The Council of Europe’s Parliamentary Assembly will spend part of next week debating and voting on a resolution that opposes the teaching of creation and intelligent design in science classes, saying attacks on evolutionary theory are based on “forms of religious extremism” that attack both science and human rights. A Reuters wire explains:
The resolution, on the agenda for October 4, says European schools should “resist presentation of creationist ideas in any discipline other than religion.” It describes the “intelligent design” argument as an updated version of creationism.
The vote was postponed because some council members “felt the original text amounted to an attack on religious belief.”
Reuters reports that the original draft resolution was to be voted on in June, but the vote was postponed because some council members “felt the original text amounted to an attack on religious belief.”
Assembly member Anne Brasseur tellingly describes the contradictory nature of the resolution, claiming, “There are different views of the creation of the world and we respect that. The message we wanted to send was to avoid creationism passing itself off as science and being taught as science. That’s where the danger lies.”

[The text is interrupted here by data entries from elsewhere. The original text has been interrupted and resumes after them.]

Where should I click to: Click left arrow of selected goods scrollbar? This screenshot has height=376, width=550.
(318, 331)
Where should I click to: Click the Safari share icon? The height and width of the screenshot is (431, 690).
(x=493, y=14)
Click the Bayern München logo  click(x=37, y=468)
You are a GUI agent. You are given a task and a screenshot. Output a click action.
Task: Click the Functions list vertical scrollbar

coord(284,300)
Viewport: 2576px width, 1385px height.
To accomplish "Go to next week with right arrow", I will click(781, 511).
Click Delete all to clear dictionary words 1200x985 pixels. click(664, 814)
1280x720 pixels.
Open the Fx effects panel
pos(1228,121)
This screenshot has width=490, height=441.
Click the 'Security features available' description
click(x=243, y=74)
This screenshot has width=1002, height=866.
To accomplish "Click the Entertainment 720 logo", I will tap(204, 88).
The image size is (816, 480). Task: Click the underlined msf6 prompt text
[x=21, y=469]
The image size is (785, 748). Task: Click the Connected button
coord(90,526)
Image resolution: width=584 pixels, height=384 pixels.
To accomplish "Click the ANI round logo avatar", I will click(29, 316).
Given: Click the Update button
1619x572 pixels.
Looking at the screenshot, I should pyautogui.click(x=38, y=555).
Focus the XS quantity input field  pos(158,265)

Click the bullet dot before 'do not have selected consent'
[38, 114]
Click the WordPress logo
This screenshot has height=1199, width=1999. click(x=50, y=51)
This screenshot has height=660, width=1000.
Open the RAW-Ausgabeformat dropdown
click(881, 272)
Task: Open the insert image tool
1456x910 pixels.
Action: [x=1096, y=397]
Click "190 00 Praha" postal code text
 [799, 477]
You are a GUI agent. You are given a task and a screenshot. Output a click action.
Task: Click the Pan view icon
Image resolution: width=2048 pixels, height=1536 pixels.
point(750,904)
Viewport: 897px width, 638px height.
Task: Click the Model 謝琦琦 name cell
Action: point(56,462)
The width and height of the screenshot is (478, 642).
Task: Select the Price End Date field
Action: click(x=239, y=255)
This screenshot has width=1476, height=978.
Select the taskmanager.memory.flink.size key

In other words, the view of Ms. Brasseur and many of her associates is that the different views of creation are to be respected—so long as none of them are taken to be scientifically accurate, which would be dangerous! And who gets to decide what is scientifically accurate, and what is dangerous?
And in a memorandum added to the resolution, Brasseur wrote, “The aim of this report is not to question or to fight a belief. It is not a matter of opposing belief and science, but it is necessary to prevent belief from opposing science.”
Again, it seems Brasseur does not want to “question” or “fight” any beliefs, as long as none of them encroach on science, which Brasseur treats as an objective body of knowledge somehow isolated from “belief”!
Although not binding even if passed, the resolution is perhaps most frightening because it alleges that creation education is not only an attack on science, but also an attack on human rights (the resolution apparently doesn’t explain how). How sadly ironic is it that we’ve headed away from a Western culture that values the free exchange of ideas and toward one, it seems, that refers to Bible-based belief as a dangerous form of religious extremism and where only darwinians are allowed to be the gatekeepers of “truth.”